Indonesiasenang-, Di suatu titik dalam hidup, cinta tak lagi berbentuk pelukan atau janji. Ia menjelma sunyi dan menetap di dada, mengendap sebagai kehilangan yang pelan-pelan harus diterima. Dari ruang emosional itulah Albert Tanabe merangkai EP perdananya, Pendar di Matamu, sebuah trilogi patah hati yang dirilis pada 6 Desember 2025.
Bukan sekadar kumpulan lagu, Pendar di Matamu hadir sebagai perjalanan. Perjalanan seseorang yang kehilangan, mencintai sendirian, lalu belajar merelakan. Tiga lagu yang berjudul Tak Lagi Menjadi, Pendar di Matamu, dan Walau Tuk Sementara, disusun berurutan, seolah membuka lembar demi lembar buku harian yang selama ini tak terucap.

“EP ini lahir dari pengumpulan rasa selama setahun terakhir. Potongan emosi, fragmen kenangan, dan pengalaman cinta yang tak selalu berakhir bahagia. Ini memang trilogi dengan satu cerita besar”, kata Albert Tanabe pada acara Konferensi Pers Perilisan EP Pendar di Matamu (16/12/2025), di El Makko Social Space – Penjernihan, seolah sedang mengingat kembali luka-luka lama yang akhirnya berani ia bagikan.
Trilogi ini dibuka oleh Tak Lagi Menjadi, lagu tentang kehilangan yang belum tuntas. Tentang seseorang yang tahu bahwa segalanya telah berubah, tetapi hatinya belum sepenuhnya siap melepaskan. Ada penyangkalan, ada harapan kecil yang tersisa, meski rapuh.
Cerita lalu berlanjut ke lagu inti, Pendar di Matamu. Di sinilah rasa paling menyakitkan itu hadir: mencintai seseorang yang tak lagi menaruh kita di cahaya matanya. Judul lagu ini lahir dari kesadaran pahit bahwa cinta bisa memudar tanpa suara. Lagu ini menjadi fase pasrah, titik ketika seseorang mulai menerima bahwa perasaan tak selalu berbalas.

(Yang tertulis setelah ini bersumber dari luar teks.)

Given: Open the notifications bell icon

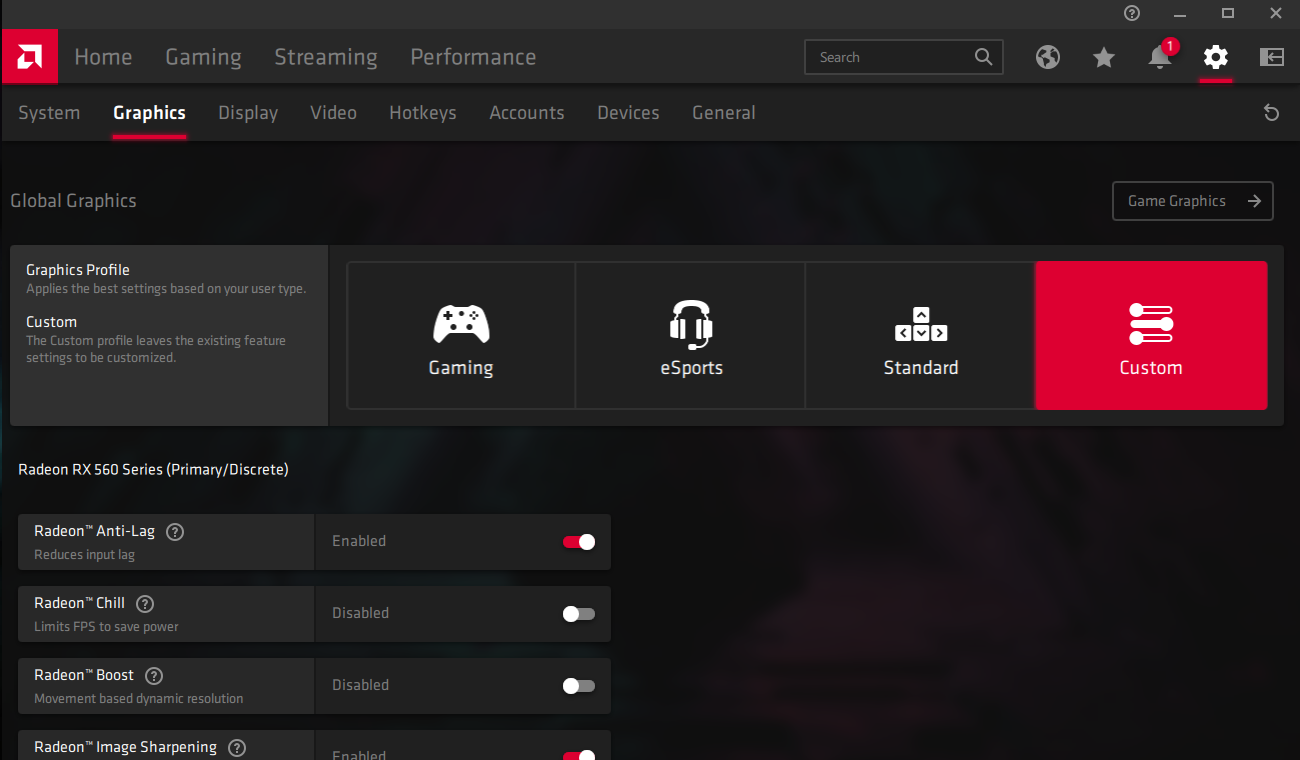Looking at the screenshot, I should coord(1160,57).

Penutup trilogi, Walau Tuk Sementara, hadir dengan nada yang lebih dewasa. Bukan lagi tentang menuntut keabadian, melainkan tentang keberanian menerima bahwa cinta seindah apa pun bisa saja hanya dititipkan sementara. Lagu ini dipilih sebagai fokus utama EP karena, bagi Albert Tanabe, ia merangkum pesan paling utuh, tentang ikhlas, tentang menghargai waktu, dan tentang merelakan saat waktunya tiba.
Yang membuat Pendar di Matamu terasa semakin personal adalah cara Albert Tanabe menulis. Ia selalu memulai dari lirik, dari satu frasa, satu baris kata, yang kemudian tumbuh menjadi cerita utuh. Musik datang belakangan, mengikuti emosi yang sudah lebih dulu menemukan bentuknya lewat kata-kata.
Dalam proses produksinya, Albert Tanabe justru memilih kesederhanaan. Tanpa aransemen berlebihan, tanpa lapisan bunyi yang ramai. Ia ingin lagunya terasa dekat, mudah didekati, dan jujur. Namun justru di situlah tantangannya.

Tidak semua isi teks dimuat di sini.